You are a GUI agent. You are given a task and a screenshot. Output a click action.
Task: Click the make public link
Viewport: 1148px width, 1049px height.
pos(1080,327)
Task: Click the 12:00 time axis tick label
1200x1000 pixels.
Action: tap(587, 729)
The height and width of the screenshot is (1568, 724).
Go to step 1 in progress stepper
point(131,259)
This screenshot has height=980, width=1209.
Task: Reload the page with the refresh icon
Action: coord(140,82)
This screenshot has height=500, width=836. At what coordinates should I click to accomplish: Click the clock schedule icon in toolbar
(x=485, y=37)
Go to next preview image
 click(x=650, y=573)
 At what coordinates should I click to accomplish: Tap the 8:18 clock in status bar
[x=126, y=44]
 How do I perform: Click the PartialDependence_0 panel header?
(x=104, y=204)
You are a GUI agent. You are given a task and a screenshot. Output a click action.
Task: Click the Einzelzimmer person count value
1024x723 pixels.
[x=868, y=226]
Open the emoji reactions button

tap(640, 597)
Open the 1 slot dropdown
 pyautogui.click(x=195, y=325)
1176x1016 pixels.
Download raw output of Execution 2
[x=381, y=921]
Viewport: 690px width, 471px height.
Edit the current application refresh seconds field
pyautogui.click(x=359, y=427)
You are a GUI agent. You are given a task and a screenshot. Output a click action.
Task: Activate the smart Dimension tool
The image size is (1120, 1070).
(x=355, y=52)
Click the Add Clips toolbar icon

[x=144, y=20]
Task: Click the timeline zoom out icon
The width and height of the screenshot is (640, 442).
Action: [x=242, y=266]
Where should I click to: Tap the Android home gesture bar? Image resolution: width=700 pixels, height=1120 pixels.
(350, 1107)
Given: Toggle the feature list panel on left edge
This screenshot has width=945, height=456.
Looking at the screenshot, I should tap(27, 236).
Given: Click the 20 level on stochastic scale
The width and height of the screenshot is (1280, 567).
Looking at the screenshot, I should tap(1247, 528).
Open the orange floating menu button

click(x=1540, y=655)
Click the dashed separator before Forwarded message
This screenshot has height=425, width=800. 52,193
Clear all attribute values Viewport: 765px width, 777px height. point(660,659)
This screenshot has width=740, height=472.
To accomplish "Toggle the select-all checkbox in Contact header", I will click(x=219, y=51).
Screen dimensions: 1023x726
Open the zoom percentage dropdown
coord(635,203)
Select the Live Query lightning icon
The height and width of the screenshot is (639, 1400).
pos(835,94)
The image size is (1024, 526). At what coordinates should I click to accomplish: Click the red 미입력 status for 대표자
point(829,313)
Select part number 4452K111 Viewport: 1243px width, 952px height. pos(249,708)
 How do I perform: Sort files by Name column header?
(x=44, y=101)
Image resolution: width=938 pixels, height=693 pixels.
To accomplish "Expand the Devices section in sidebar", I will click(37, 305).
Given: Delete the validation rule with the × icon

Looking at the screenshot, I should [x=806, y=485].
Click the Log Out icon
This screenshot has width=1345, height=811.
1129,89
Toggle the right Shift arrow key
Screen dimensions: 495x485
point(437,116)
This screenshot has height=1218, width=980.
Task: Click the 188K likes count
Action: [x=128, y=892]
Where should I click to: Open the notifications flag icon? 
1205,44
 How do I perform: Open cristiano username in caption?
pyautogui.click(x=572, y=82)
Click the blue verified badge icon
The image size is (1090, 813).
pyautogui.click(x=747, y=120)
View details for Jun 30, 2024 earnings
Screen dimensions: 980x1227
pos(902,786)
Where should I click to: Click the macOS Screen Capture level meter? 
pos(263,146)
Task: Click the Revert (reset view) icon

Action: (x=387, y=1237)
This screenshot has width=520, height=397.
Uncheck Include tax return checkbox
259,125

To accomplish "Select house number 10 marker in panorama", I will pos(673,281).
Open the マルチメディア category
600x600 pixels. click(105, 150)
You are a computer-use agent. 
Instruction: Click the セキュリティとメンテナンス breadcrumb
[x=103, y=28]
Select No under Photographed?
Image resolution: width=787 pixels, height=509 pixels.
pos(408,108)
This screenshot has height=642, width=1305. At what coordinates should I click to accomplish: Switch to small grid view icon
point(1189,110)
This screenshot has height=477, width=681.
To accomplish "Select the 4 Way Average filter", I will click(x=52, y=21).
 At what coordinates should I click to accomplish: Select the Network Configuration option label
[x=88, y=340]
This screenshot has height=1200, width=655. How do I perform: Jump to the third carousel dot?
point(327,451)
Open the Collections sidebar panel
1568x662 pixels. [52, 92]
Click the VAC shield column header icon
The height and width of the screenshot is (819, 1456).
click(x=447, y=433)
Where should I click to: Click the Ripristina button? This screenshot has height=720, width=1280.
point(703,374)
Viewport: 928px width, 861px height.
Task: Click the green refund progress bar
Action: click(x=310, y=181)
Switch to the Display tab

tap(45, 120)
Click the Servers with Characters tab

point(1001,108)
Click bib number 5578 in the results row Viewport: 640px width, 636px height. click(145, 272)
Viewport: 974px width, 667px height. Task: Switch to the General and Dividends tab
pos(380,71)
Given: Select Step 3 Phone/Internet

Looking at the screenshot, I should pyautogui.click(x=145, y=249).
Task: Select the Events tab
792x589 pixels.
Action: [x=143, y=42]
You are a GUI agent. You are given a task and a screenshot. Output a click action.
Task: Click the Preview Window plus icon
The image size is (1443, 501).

++++++++++++++++++++

### WORK INSTRUCTION
Repeat each record in full; every line must match exactly.

### EXERCISE SOLUTION
You are a GUI agent. You are given a task and a screenshot. Output a click action.
Task: Click the make public link
Viewport: 1148px width, 1049px height.
pos(1080,327)
Task: Click the 12:00 time axis tick label
1200x1000 pixels.
Action: tap(587, 729)
The height and width of the screenshot is (1568, 724).
Go to step 1 in progress stepper
point(131,259)
This screenshot has height=980, width=1209.
Task: Reload the page with the refresh icon
Action: coord(140,82)
This screenshot has height=500, width=836. At what coordinates should I click to accomplish: Click the clock schedule icon in toolbar
(x=485, y=37)
Go to next preview image
 click(x=650, y=573)
 At what coordinates should I click to accomplish: Tap the 8:18 clock in status bar
[x=126, y=44]
 How do I perform: Click the PartialDependence_0 panel header?
(x=104, y=204)
You are a GUI agent. You are given a task and a screenshot. Output a click action.
Task: Click the Einzelzimmer person count value
1024x723 pixels.
[x=868, y=226]
Open the emoji reactions button

tap(640, 597)
Open the 1 slot dropdown
 pyautogui.click(x=195, y=325)
1176x1016 pixels.
Download raw output of Execution 2
[x=381, y=921]
Viewport: 690px width, 471px height.
Edit the current application refresh seconds field
pyautogui.click(x=359, y=427)
You are a GUI agent. You are given a task and a screenshot. Output a click action.
Task: Activate the smart Dimension tool
The image size is (1120, 1070).
(x=355, y=52)
Click the Add Clips toolbar icon

[x=144, y=20]
Task: Click the timeline zoom out icon
The width and height of the screenshot is (640, 442).
Action: [x=242, y=266]
Where should I click to: Tap the Android home gesture bar? Image resolution: width=700 pixels, height=1120 pixels.
(350, 1107)
Given: Toggle the feature list panel on left edge
This screenshot has width=945, height=456.
Looking at the screenshot, I should tap(27, 236).
Given: Click the 20 level on stochastic scale
The width and height of the screenshot is (1280, 567).
Looking at the screenshot, I should tap(1247, 528).
Open the orange floating menu button

click(x=1540, y=655)
Click the dashed separator before Forwarded message
This screenshot has height=425, width=800. 52,193
Clear all attribute values Viewport: 765px width, 777px height. point(660,659)
This screenshot has width=740, height=472.
To accomplish "Toggle the select-all checkbox in Contact header", I will click(x=219, y=51).
Screen dimensions: 1023x726
Open the zoom percentage dropdown
coord(635,203)
Select the Live Query lightning icon
The height and width of the screenshot is (639, 1400).
pos(835,94)
The image size is (1024, 526). At what coordinates should I click to accomplish: Click the red 미입력 status for 대표자
point(829,313)
Select part number 4452K111 Viewport: 1243px width, 952px height. pos(249,708)
 How do I perform: Sort files by Name column header?
(x=44, y=101)
Image resolution: width=938 pixels, height=693 pixels.
To accomplish "Expand the Devices section in sidebar", I will click(37, 305).
Given: Delete the validation rule with the × icon

Looking at the screenshot, I should [x=806, y=485].
Click the Log Out icon
This screenshot has width=1345, height=811.
1129,89
Toggle the right Shift arrow key
Screen dimensions: 495x485
point(437,116)
This screenshot has height=1218, width=980.
Task: Click the 188K likes count
Action: [x=128, y=892]
Where should I click to: Open the notifications flag icon? 
1205,44
 How do I perform: Open cristiano username in caption?
pyautogui.click(x=572, y=82)
Click the blue verified badge icon
The image size is (1090, 813).
pyautogui.click(x=747, y=120)
View details for Jun 30, 2024 earnings
Screen dimensions: 980x1227
pos(902,786)
Where should I click to: Click the macOS Screen Capture level meter? 
pos(263,146)
Task: Click the Revert (reset view) icon

Action: (x=387, y=1237)
This screenshot has width=520, height=397.
Uncheck Include tax return checkbox
259,125

To accomplish "Select house number 10 marker in panorama", I will pos(673,281).
Open the マルチメディア category
600x600 pixels. click(105, 150)
You are a computer-use agent. 
Instruction: Click the セキュリティとメンテナンス breadcrumb
[x=103, y=28]
Select No under Photographed?
Image resolution: width=787 pixels, height=509 pixels.
pos(408,108)
This screenshot has height=642, width=1305. At what coordinates should I click to accomplish: Switch to small grid view icon
point(1189,110)
This screenshot has height=477, width=681.
To accomplish "Select the 4 Way Average filter", I will click(x=52, y=21).
 At what coordinates should I click to accomplish: Select the Network Configuration option label
[x=88, y=340]
This screenshot has height=1200, width=655. How do I perform: Jump to the third carousel dot?
point(327,451)
Open the Collections sidebar panel
1568x662 pixels. [52, 92]
Click the VAC shield column header icon
The height and width of the screenshot is (819, 1456).
click(x=447, y=433)
Where should I click to: Click the Ripristina button? This screenshot has height=720, width=1280.
point(703,374)
Viewport: 928px width, 861px height.
Task: Click the green refund progress bar
Action: click(x=310, y=181)
Switch to the Display tab

tap(45, 120)
Click the Servers with Characters tab

point(1001,108)
Click bib number 5578 in the results row Viewport: 640px width, 636px height. click(145, 272)
Viewport: 974px width, 667px height. Task: Switch to the General and Dividends tab
pos(380,71)
Given: Select Step 3 Phone/Internet

Looking at the screenshot, I should pyautogui.click(x=145, y=249).
Task: Select the Events tab
792x589 pixels.
Action: [x=143, y=42]
You are a GUI agent. You are given a task and a screenshot. Output a click action.
Task: Click the Preview Window plus icon
The image size is (1443, 501).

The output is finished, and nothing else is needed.